The 27th annual Triple Peaks Challenge was raced in hot conditions in Hawke’s Bay on Saturday. With a slightly longer course of 47.8 km the event was never going to be easy, but the high temperature certainly added to the days challenge. With some unfortunate clashes of event dates the numbers of competitors was down slightly, but the day still attracted over 500 competitors to the event with some internationals also discovering this Iconic event.
The event that is an important fixture to the local community has a special feel with unique things like the local churches providing a hospitality tent and lots of activities for spectators to do. The event has great partnership with the Kiwi Adventure Trust and World Vision to positively impact communities local and global.
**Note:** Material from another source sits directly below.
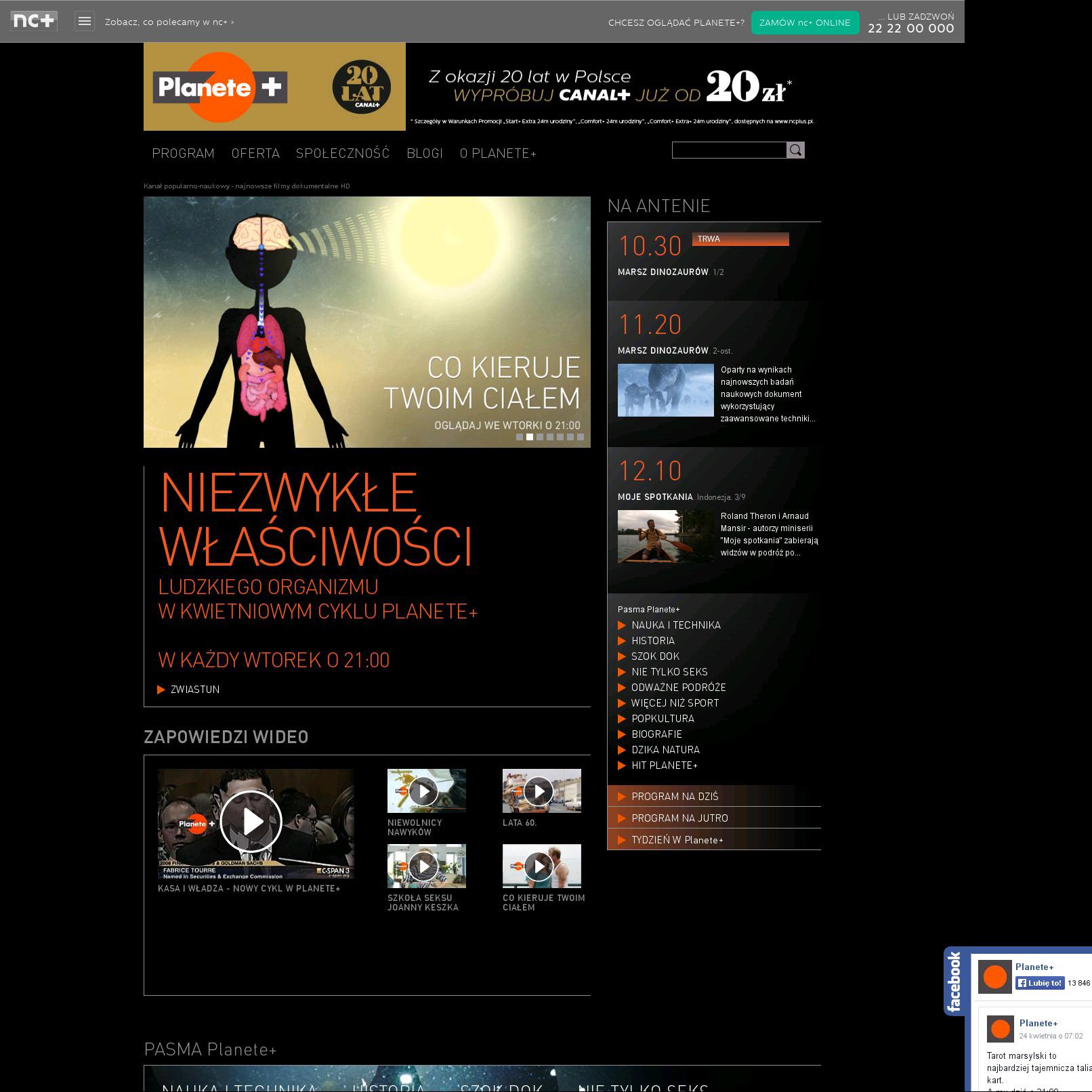
Task: Select the first carousel slide indicator
Action: point(520,437)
‘I believe that the 2015 event will be remembered as the year we opened a new chapter of the event with what will be a great co-authoring of the triple Peaks Challenges future story’ Race Director David Tait said. It is also fair to say that the day will be remembered as ‘that year that the world discovered the event’ with a huge increase in international competitors. The most noticeable international entry was that of Yanqiao Yun from China who turned up as the registration team were packing up on Friday night and asked about the event, Mr Tait said ‘He turned up and said How big is the Cup? I told him the cup was not that big, but it was an amazing race unlike anything you have done with two river crossing and three large mountains it.
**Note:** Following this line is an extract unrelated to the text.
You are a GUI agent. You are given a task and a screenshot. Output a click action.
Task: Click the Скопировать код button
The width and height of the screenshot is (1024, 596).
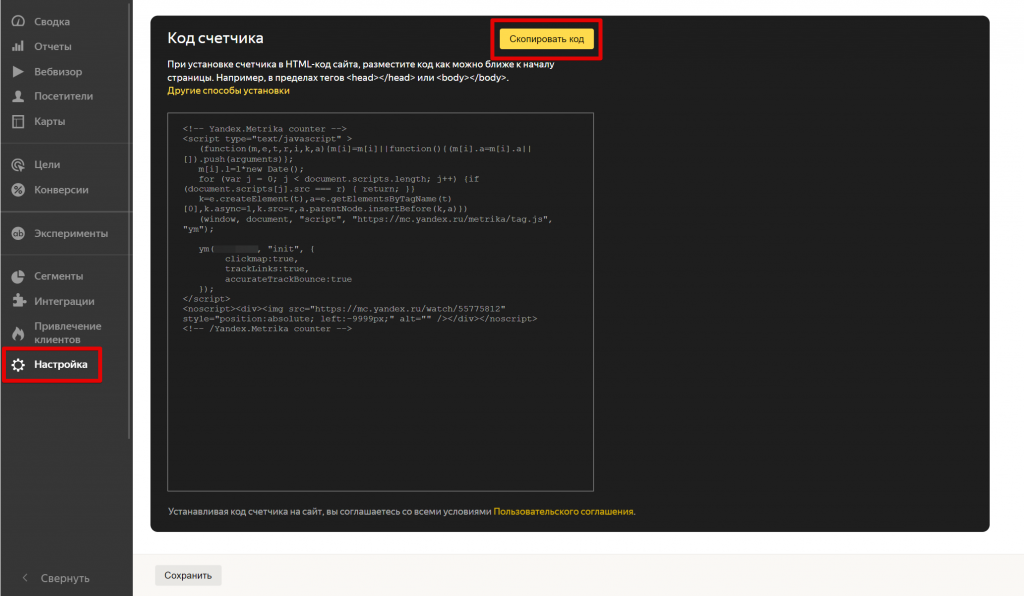point(547,39)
I also told Yanqiao that the cup is called the possum cup as it has a possum in it, which is a fluffy round creature when in trees and a flat hard object when on roads’ Mr Yun decided to enter and consequently smashed all previous records finishing the event in 3:49:29 with Graham Butcher (Masterton) in second finishing in a time that in previous years would have won the race with a time of 04:35:03. Mr Yun said that the race was very beautiful and well-marked and marshalled and he took it easy for the first hill as he did not want to get lost but then decided to push it a bit harder as he felt he wasn’t going to get loose his way. Mr Yun like most athletes enjoyed the river crossing and he had a little swim in the deep water.
The weather forecasts of the 2015 event were very different to those of 2014. The previous years event was threatened by a cyclone and in the interest of competitor safety the race was modified to allow for a race to still be held but competitor well-being not be compromised.
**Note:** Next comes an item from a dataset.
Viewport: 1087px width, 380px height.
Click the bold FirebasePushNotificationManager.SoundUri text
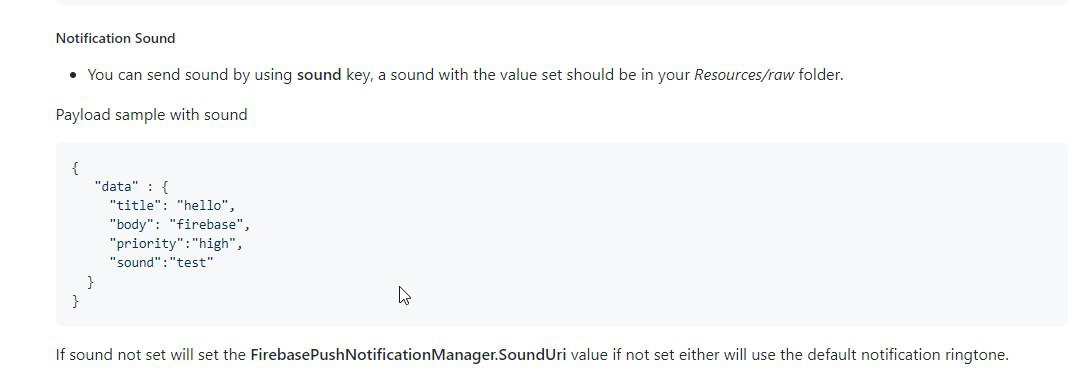pos(408,355)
The 2015 event was very hot and many competitors found the conditions challenging and one competitor was winched off the Te Mata Peak Section by the Lowe Corporation Rescue Helicopter. Apart from the competitor needing evacuating due to a heat related condition there were very few other injuries or issues. ‘I was very impressed at the way competitors and supporters helped each other, with many stories of comradery and I have thanked a couple of people for their acts of kindness. At the end of the day an event is made or broken by those involved in it and we have some great people out there’ Mr Tait said.
The Mountain bike race was fast with low grass lengths and firm ground, Gary Hall finished just ahead of Luke Osborne (Hastings NZ) in a time of 2:48:08 and 2:49:17 respectively with Dan Warren (Hastings NZ) in third in 5:56:17. In the Solo Te Mata Traverse (12km run) former Olympic cyclist Michele Rennie (Gisborne NZ) finished first ahead of some competitive male runners in a time of 1:04:14 with Matthew Betesta (Hastings NZ)12 seconds behind and Samuel Young (Alaska) in third 35 seconds back. The Teams race was interesting with Crocs And Socks in first in 4:20:15, Rivers to Ranges in second in 4:20:15 and Team Peak Plumbing in third. In the Teams mountain bike there was theme with two Wheely Tired teams entering the race with Wheely Tire finishing 1st and Wheely Tired Two in second, Back Institute Trail Blazers were third.